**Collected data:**
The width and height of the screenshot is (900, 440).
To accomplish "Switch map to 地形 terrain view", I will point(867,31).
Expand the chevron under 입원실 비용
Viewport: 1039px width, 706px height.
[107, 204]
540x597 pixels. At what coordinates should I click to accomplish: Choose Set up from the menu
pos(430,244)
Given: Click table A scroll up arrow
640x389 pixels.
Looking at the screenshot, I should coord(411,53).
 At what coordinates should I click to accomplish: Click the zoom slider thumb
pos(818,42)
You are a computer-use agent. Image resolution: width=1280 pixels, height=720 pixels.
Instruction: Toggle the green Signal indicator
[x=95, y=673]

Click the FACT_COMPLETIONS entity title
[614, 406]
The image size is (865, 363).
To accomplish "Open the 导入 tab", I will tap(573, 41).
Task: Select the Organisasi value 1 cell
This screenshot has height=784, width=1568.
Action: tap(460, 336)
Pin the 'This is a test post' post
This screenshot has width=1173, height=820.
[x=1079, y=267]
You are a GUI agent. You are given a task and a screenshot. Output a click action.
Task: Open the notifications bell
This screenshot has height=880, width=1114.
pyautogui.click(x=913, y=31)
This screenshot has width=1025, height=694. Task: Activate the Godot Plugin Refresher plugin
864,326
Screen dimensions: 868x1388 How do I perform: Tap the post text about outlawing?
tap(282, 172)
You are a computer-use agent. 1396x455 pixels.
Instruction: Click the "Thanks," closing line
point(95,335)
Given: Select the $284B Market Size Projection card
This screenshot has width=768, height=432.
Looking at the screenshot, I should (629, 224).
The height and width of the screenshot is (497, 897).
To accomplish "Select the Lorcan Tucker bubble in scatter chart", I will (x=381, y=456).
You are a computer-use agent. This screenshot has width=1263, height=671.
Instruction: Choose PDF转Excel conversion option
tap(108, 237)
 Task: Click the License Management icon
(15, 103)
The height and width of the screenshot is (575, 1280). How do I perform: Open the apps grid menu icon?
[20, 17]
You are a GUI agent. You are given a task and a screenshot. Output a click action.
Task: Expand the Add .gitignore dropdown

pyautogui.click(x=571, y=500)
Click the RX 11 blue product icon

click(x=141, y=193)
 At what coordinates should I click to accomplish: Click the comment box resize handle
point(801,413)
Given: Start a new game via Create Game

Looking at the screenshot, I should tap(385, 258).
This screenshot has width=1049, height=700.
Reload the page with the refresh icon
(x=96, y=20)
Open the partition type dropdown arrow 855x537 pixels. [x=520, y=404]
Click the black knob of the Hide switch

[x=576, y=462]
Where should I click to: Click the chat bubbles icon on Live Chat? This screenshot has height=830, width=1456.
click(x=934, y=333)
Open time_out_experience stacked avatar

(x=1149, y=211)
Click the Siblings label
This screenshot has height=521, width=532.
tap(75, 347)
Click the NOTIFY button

**Work instruction:**
The records above should be transcribed in full, with no differences.

**Solution to this exercise:**
The width and height of the screenshot is (900, 440).
To accomplish "Switch map to 地形 terrain view", I will point(867,31).
Expand the chevron under 입원실 비용
Viewport: 1039px width, 706px height.
[107, 204]
540x597 pixels. At what coordinates should I click to accomplish: Choose Set up from the menu
pos(430,244)
Given: Click table A scroll up arrow
640x389 pixels.
Looking at the screenshot, I should coord(411,53).
 At what coordinates should I click to accomplish: Click the zoom slider thumb
pos(818,42)
You are a computer-use agent. Image resolution: width=1280 pixels, height=720 pixels.
Instruction: Toggle the green Signal indicator
[x=95, y=673]

Click the FACT_COMPLETIONS entity title
[614, 406]
The image size is (865, 363).
To accomplish "Open the 导入 tab", I will tap(573, 41).
Task: Select the Organisasi value 1 cell
This screenshot has height=784, width=1568.
Action: tap(460, 336)
Pin the 'This is a test post' post
This screenshot has width=1173, height=820.
[x=1079, y=267]
You are a GUI agent. You are given a task and a screenshot. Output a click action.
Task: Open the notifications bell
This screenshot has height=880, width=1114.
pyautogui.click(x=913, y=31)
This screenshot has width=1025, height=694. Task: Activate the Godot Plugin Refresher plugin
864,326
Screen dimensions: 868x1388 How do I perform: Tap the post text about outlawing?
tap(282, 172)
You are a computer-use agent. 1396x455 pixels.
Instruction: Click the "Thanks," closing line
point(95,335)
Given: Select the $284B Market Size Projection card
This screenshot has width=768, height=432.
Looking at the screenshot, I should (629, 224).
The height and width of the screenshot is (497, 897).
To accomplish "Select the Lorcan Tucker bubble in scatter chart", I will (x=381, y=456).
You are a computer-use agent. This screenshot has width=1263, height=671.
Instruction: Choose PDF转Excel conversion option
tap(108, 237)
 Task: Click the License Management icon
(15, 103)
The height and width of the screenshot is (575, 1280). How do I perform: Open the apps grid menu icon?
[20, 17]
You are a GUI agent. You are given a task and a screenshot. Output a click action.
Task: Expand the Add .gitignore dropdown

pyautogui.click(x=571, y=500)
Click the RX 11 blue product icon

click(x=141, y=193)
 At what coordinates should I click to accomplish: Click the comment box resize handle
point(801,413)
Given: Start a new game via Create Game

Looking at the screenshot, I should tap(385, 258).
This screenshot has width=1049, height=700.
Reload the page with the refresh icon
(x=96, y=20)
Open the partition type dropdown arrow 855x537 pixels. [x=520, y=404]
Click the black knob of the Hide switch

[x=576, y=462]
Where should I click to: Click the chat bubbles icon on Live Chat? This screenshot has height=830, width=1456.
click(x=934, y=333)
Open time_out_experience stacked avatar

(x=1149, y=211)
Click the Siblings label
This screenshot has height=521, width=532.
tap(75, 347)
Click the NOTIFY button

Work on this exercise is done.